### TAREFAS:
a) De acordo com o texto sobre avaliação de treinamento de integridade, em qual nível se concentra a maioria dos métodos de avaliação desse treinamento?
b) Redigite o trecho do texto sobre avaliação de treinamento de integridade desde "A maioria dos" até "estratégia de treinamento.".

### TEXTO FORNECIDO:
════════

A maioria dos métodos de avaliação de treinamento de integridade se concentra no nível 1 “Reação” que os participantes têm do treinamento e não leva em consideração os níveis 2, 3 ou 4. Para resolver essa lacuna, as organizações públicas podem medir a mudança de comportamento por meio de avaliações pré e pós-treinamento na forma de uma avaliação multi-avaliador (McGivern and Bernthal, 2002[21]). Essas avaliações podem coletar dados úteis sobre se o treinamento de integridade está ajudando a organização a atingir seus objetivos, bem como justificar os custos de treinamento e informar ajustes na estratégia de treinamento.

Medir os “Resultados” do nível 4 requer avaliar as mudanças potenciais em relação a uma linha de base estabelecida antes de iniciar as atividades de treinamento. No contexto da integridade, nas organizações públicas, os indicadores potenciais podem incluir o seguinte:

  • número de casos em que agentes públicos procuraram consultoria e sobre questões específicas de integridade (que podem ser contabilizadas separadamente) e os resultados de tais casos;

  • número de divulgações de potenciais conflitos de interesse às autoridades competentes e as medidas de mitigação implementadas;

  • percepções sobre o nível de integridade e abertura da organização;

  • número de denúncias de cidadãos e empresas em que os agentes públicos não se comportaram com integridade na prestação de serviços públicos;

  • nível de satisfação dos cidadãos e empresas quanto à qualidade dos serviços prestados pelos agentes públicos.

No entanto, ao realizar avaliações de nível 4, as organizações públicas devem ter em mente que o ambiente não controlado dificulta o isolamento completo do impacto de um programa específico. Assim, é melhor acompanhar os resultados da avaliação por um período mais longo para identificar tendências no impacto do treinamento de integridade fornecido.

════════

[Dados de elementos e de posição no texto]
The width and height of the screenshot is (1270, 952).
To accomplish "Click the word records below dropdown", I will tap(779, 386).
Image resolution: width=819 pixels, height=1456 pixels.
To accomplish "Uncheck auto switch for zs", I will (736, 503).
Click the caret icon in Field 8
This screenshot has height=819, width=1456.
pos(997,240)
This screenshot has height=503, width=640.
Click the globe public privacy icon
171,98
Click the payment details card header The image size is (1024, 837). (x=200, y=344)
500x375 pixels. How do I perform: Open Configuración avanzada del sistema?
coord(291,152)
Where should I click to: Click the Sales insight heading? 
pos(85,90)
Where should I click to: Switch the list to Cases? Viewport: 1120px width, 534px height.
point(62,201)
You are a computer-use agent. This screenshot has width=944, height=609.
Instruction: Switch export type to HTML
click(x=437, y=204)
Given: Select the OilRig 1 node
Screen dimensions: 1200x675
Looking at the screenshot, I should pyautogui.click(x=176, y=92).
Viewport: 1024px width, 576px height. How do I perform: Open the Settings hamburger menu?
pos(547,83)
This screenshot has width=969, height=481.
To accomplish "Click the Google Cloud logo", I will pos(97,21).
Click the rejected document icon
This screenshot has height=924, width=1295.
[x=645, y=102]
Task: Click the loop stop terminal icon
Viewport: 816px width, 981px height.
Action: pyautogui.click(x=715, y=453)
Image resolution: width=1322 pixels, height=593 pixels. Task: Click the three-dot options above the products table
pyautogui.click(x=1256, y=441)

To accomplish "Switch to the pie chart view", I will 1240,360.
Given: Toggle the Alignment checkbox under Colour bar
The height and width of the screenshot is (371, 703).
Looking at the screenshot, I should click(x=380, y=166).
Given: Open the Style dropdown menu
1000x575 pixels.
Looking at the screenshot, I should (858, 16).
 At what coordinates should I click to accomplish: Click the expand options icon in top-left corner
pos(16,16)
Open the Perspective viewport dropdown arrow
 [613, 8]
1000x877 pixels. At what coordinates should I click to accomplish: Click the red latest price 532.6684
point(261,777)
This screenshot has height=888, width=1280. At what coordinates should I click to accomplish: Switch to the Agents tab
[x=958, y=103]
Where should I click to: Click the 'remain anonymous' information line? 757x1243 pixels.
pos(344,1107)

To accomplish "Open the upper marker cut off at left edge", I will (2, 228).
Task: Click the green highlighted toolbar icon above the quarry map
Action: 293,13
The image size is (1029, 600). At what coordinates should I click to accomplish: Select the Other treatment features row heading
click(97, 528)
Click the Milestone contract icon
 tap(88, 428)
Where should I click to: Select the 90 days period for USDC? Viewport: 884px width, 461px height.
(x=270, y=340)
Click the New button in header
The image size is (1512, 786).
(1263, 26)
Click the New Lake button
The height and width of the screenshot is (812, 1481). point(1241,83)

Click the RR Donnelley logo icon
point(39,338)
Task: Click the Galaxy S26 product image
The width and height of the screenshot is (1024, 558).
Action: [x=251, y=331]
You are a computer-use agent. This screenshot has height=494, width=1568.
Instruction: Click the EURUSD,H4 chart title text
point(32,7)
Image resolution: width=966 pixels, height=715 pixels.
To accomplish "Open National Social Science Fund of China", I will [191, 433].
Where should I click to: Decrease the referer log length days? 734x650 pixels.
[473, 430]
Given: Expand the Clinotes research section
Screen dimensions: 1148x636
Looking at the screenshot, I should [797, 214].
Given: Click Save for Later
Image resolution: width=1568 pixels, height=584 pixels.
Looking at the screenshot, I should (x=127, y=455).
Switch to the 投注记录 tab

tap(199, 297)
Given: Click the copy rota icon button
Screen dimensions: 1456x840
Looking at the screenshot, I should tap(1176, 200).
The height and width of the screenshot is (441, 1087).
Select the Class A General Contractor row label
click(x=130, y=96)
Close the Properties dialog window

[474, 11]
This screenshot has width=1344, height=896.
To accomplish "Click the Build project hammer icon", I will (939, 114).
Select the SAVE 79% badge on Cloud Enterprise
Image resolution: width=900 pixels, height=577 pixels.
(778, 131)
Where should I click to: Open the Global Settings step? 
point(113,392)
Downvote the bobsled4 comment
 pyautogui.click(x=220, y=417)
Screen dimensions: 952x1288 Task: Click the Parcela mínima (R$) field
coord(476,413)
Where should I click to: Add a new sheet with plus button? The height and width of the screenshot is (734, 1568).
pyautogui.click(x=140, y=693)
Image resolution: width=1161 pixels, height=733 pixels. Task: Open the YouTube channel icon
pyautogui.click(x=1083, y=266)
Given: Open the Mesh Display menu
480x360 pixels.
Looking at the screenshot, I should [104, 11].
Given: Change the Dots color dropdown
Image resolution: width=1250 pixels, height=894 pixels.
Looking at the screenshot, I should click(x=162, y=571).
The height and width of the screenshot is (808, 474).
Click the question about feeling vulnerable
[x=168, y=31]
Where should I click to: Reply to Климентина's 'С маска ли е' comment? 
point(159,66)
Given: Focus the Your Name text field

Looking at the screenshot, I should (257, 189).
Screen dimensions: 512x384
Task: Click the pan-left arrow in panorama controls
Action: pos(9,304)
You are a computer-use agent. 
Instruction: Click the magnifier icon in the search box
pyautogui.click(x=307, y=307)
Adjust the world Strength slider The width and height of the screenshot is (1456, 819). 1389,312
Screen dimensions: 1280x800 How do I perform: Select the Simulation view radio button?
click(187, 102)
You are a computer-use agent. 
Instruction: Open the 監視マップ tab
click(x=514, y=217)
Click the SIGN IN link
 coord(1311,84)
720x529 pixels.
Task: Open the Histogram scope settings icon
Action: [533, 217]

════════

### EXERCÍCIO RESOLVIDO:
a) No nível 1, “Reação”, que os participantes têm do treinamento.

b)
A maioria dos métodos de avaliação de treinamento de integridade se concentra no nível 1 “Reação” que os participantes têm do treinamento e não leva em consideração os níveis 2, 3 ou 4. Para resolver essa lacuna, as organizações públicas podem medir a mudança de comportamento por meio de avaliações pré e pós-treinamento na forma de uma avaliação multi-avaliador (McGivern and Bernthal, 2002[21]). Essas avaliações podem coletar dados úteis sobre se o treinamento de integridade está ajudando a organização a atingir seus objetivos, bem como justificar os custos de treinamento e informar ajustes na estratégia de treinamento.